956713 - Investigate a "json + journal" API

David Teller [:Yoric] - still alive but not very active

Reporter

Description

•

12 years ago

Several modules seem to be hitting the limits of the "save as JSON" approach: 1a. generate big object containing all the data we wish to save; 2a. serialize said object; 3a. write serialization to disk as "foo.json". This approach is very nice when the object is just a few kb large, but Session Restore, Bookmark Backups and possibly other subsystems (Add-on manager?) need to save files that can in extreme cases reach in the multi-megabyte range. In these cases, the cost of 2. and 3. can be unacceptable (e.g. bug 824433). Now, in many cases, we could do as follows: 1b. (the first time) generate big object; 1b'. (in permanent mode) generate object-style diff; 2b. serialize diff; 3b. write diff to disk as "foo.1.journal". Opening this bug to investigate.

David Teller [:Yoric] - still alive but not very active

Reporter

Comment 1

•

12 years ago

Note that we'll want a few maintenance operations: 4b. on startup, instead of reading only "foo.json", read "foo.json", "foo.1.journal", and build the object from the diff; 5b. from a worker, consolidate diffs into a single file every so often (e.g. idle-daily, shutdown).

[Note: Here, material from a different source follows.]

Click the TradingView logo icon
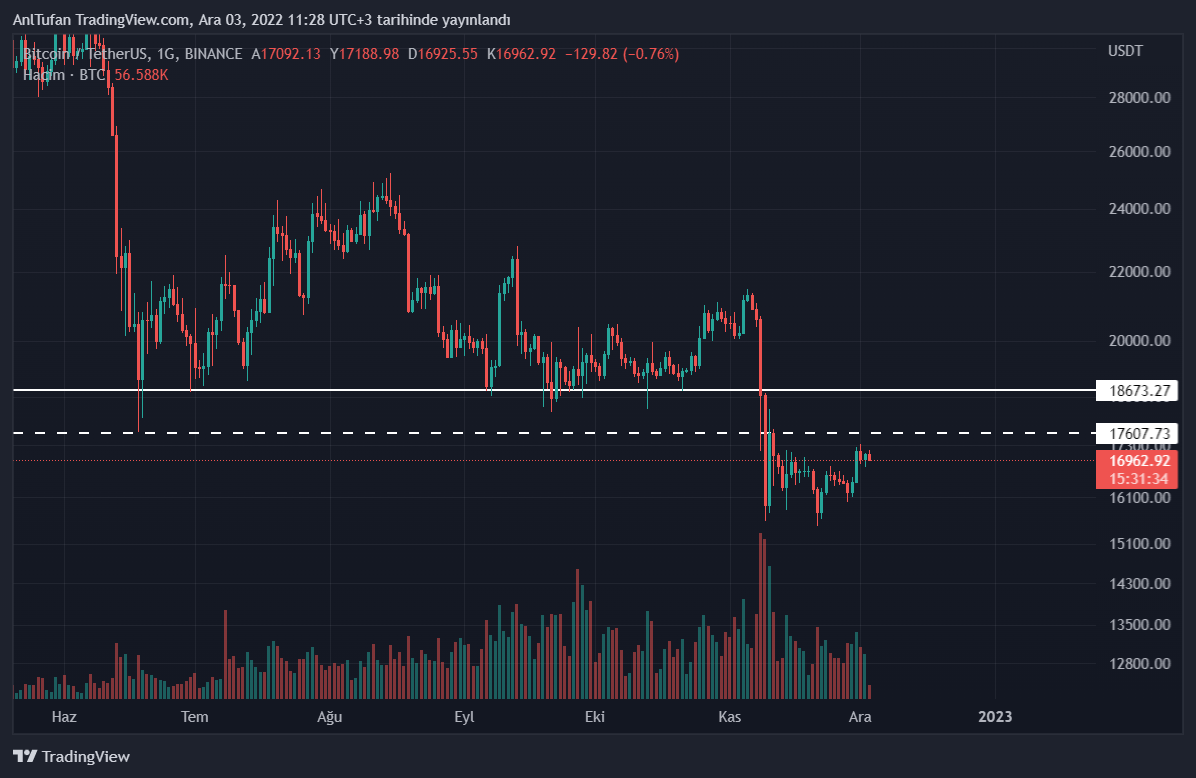Screen dimensions: 1196x778 click(25, 757)
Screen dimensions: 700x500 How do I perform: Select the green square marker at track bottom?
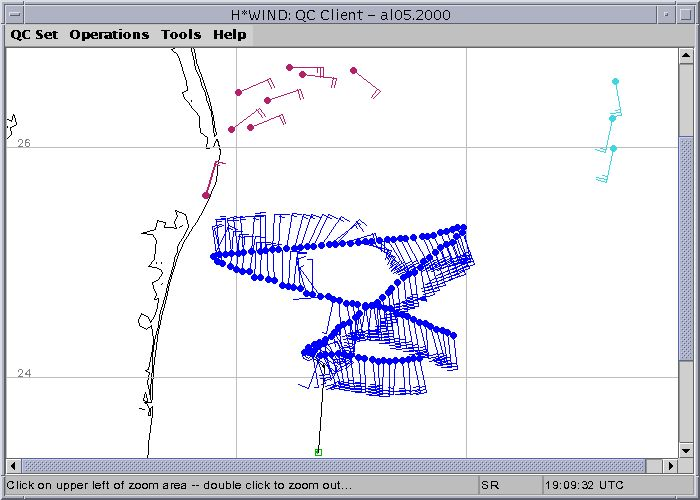318,452
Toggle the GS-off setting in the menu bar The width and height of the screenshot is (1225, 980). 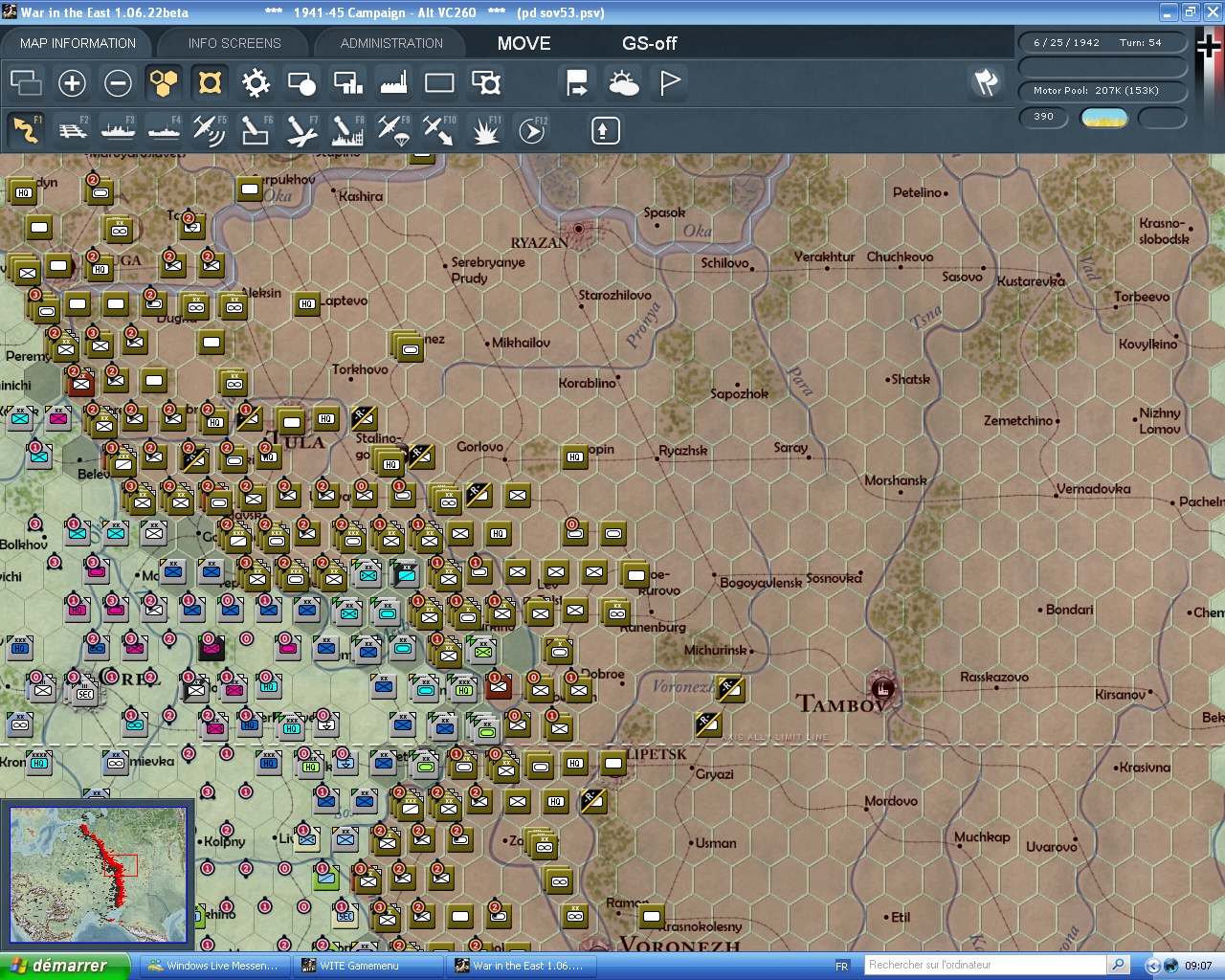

Intuitively: - replacing 1a. with 1b'. should somewhat decrease jank and memory usage; - replacing 2a. with 2b. should considerably decrease jank and memory usage; - replacing 3a. with 3b. should considerably decrease jank and memory usage; - 4b. will increase I/O and jank during startup, but if we have consolidated during shutdown, this will only happen when recovering from a crash; - 5b. should increase memory usage, but only for short periods of time, during idle-daily.

David Teller [:Yoric] - still alive but not very active

Reporter

Comment 2

•

12 years ago

Attached file Rough sketch of a possible API (obsolete) — Details

Attaching a possible draft.

Attachment #8363567 - Flags: feedback?(nfroyd)

Attachment #8363567 - Flags: feedback?(mak77)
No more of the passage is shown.